> **Passage provided**:
+ + + +
A chief success factor in any proxy server deployment is how long it takes the server to respond to a Microsoft Proxy Server client workstation query. Whether you're using the Web Proxy, Winsock Proxy, or Socks Proxy service, a consistently fast response is the measure of success. Proxy Server's caching feature can help you improve the responsiveness of your browser queries. This month, I discuss the caching feature and how to create a caching architecture for your proxy server environment.
The Content-Caching Process
Proxy server administrators know that many employees frequently visit the same Web sites every day—CNN, eBay, CBS Marketwatch, Yahoo, and business-specific sites important to the operation of the business. Without a proxy server in place that supports caching, each time a browser requests content from a popular site, the server must retrieve a fresh copy from the Web site. Caching stores a copy of that content locally on your proxy server; from there, the server can serve that content rather than have to retrieve it again from the network.
On sites in which the content is always changing (e.g., news and financial Web sites), you might wonder how to prevent your proxy server from caching old, outdated information. Web site administrators can use two methods to prevent this problem:
- Set a default expiration on the Microsoft IIS server.
- Set an expiration on the content itself. (This specification was originally part of the HTTP 1.0 specification, but it was updated in HTTP 1.1.)
+ + + +
> **Data segment**:

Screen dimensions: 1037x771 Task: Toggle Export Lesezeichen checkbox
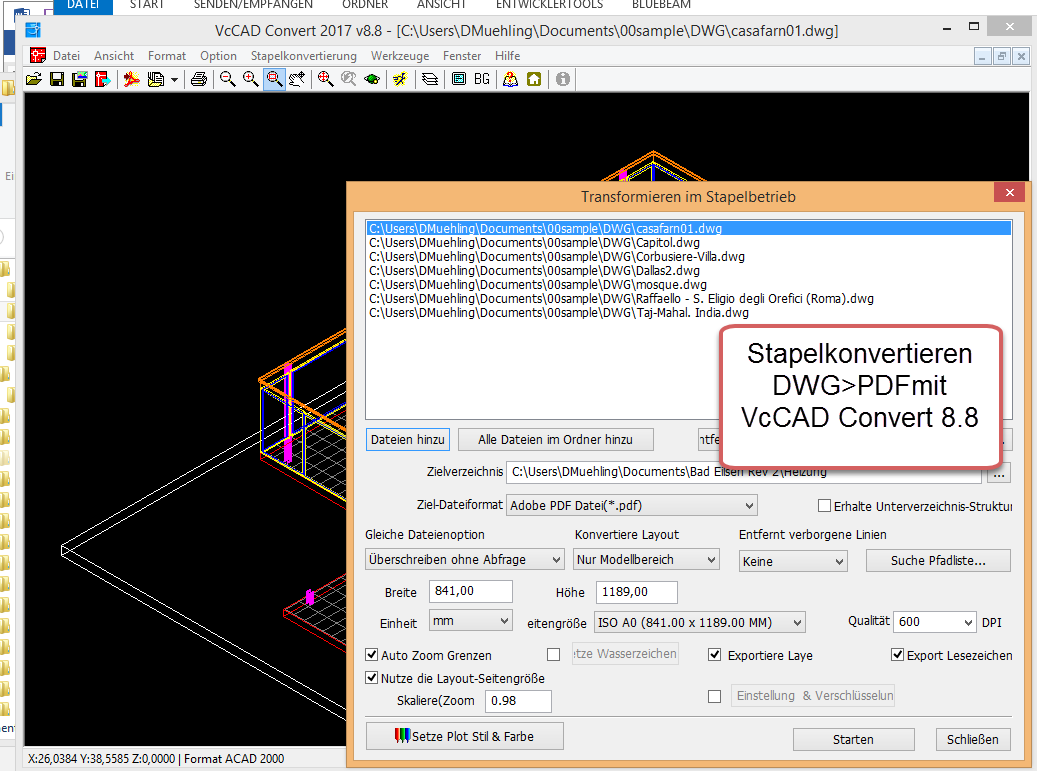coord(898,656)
+ + + +
> **What this exercise asks**:
1 > In the proxy server caching article, what two methods can Web site administrators use to keep a proxy server from caching outdated content?
2 > From the proxy server caching article, copy out the stretch from "The Content-Caching Process" through "Microsoft IIS server.".
3 > Write the next part of the proxy server caching article, picking up after its last sentence.
The data has nothing to do with the proxy server caching article.

> **Answers per task**:
1 > They can set a default expiration on the Microsoft IIS server or set an expiration on the content itself.

2 >
The Content-Caching Process
Proxy server administrators know that many employees frequently visit the same Web sites every day—CNN, eBay, CBS Marketwatch, Yahoo, and business-specific sites important to the operation of the business. Without a proxy server in place that supports caching, each time a browser requests content from a popular site, the server must retrieve a fresh copy from the Web site. Caching stores a copy of that content locally on your proxy server; from there, the server can serve that content rather than have to retrieve it again from the network.
On sites in which the content is always changing (e.g., news and financial Web sites), you might wonder how to prevent your proxy server from caching old, outdated information. Web site administrators can use two methods to prevent this problem:
- Set a default expiration on the Microsoft IIS server.

3 >
(For more information about this specification, see the Internet Engineering Task Force—IETF—Request for Comments—RFC—1945 and RFC 2068 at http://www.freenic.net/rfcs.) A content creator might use the Expires attribute to set the expiration on the content within a <META> tag. Here's an example:
<META HTTP-EQUIV="expires" _ CONTENT="Sat, 22 Jan 2000 _ 21:00:02 GMT">
Both expiration-setting methods depend on the Web server administrator's or the content creator's applying an expiration value to the object. The intent is that if the object hasn't expired, the client (in this case, the proxy server) doesn't need to retrieve the object from the source on behalf of the real client (hiding behind the proxy server): Responding to the client with the cached copy of the object on the local proxy server is sufficient.
Passive and Active Caching
Proxy Server performs two types of caching—passive caching and active caching. The difference between the two types lies in when Proxy Server caches content.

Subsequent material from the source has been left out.